• **EXTRACT**:
-- begin --

Each of the first and second inorganic films (291, 293) may be formed of silicon nitride, aluminum nitride, zirconium nitride, titanium nitride, hafnium nitride, tantalum nitride, silicon oxide, aluminum oxide, or titanium oxide. The first and second inorganic films (291, 293) may be deposited by, but are not limited to, a CVD (Chemical Vapor Deposition) technique or an ALD (Atomic Layer Deposition) technique.

The organic film (292) may be formed transparently to transmit light emitted from the organic light-emitting layer (283). The organic film (292) may be formed of an organic material capable of transmitting 99% or more of light emitted from the organic light-emitting layer (283), such as an acrylic resin, an epoxy resin, a phenolic resin, a polyamide resin, or a polyimide resin. The organic film (292) may be formed by a vapor deposition, printing, or slit coating technique using an organic material, but is not limited thereto, and the organic film (292) may also be formed by an ink-jet process.

-- end --

(Target position entries)
-- begin --

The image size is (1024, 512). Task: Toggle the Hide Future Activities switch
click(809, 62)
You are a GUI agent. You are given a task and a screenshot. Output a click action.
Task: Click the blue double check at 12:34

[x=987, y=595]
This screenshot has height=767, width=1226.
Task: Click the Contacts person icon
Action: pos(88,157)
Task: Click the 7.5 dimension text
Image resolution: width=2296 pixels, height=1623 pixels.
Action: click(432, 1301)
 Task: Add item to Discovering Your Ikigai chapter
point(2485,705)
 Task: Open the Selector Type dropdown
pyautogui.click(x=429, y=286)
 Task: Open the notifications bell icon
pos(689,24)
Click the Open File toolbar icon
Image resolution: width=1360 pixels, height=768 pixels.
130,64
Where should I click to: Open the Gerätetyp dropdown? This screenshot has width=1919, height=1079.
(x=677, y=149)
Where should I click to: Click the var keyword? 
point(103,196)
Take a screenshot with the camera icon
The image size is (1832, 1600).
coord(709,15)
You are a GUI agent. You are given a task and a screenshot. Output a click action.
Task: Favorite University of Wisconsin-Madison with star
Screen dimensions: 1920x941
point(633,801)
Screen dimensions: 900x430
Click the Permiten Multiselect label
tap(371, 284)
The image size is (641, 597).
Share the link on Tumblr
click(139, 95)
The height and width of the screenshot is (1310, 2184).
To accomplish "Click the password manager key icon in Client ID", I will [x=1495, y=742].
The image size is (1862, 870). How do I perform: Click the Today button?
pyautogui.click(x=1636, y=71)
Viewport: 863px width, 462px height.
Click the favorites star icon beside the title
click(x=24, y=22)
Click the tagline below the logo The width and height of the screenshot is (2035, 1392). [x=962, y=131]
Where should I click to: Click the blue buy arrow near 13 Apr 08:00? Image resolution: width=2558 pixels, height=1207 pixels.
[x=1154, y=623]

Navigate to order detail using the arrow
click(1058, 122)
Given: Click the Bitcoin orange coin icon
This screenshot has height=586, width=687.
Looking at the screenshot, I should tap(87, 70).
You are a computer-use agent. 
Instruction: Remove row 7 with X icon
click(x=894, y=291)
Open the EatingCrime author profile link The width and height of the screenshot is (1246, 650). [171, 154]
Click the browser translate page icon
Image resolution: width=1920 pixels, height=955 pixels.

-- end --

• **TASK REQUIREMENTS**:
1. According to the passage on the inorganic and organic films, what share of the light emitted from the organic light-emitting layer must the organic film's material be capable of transmitting?
2. Which organic materials does the passage on the inorganic and organic films name for forming the organic film (292)?

• **COMPLETED EXERCISE**:
1. 99% or more

2. Acrylic resin, epoxy resin, phenolic resin, polyamide resin, polyimide resin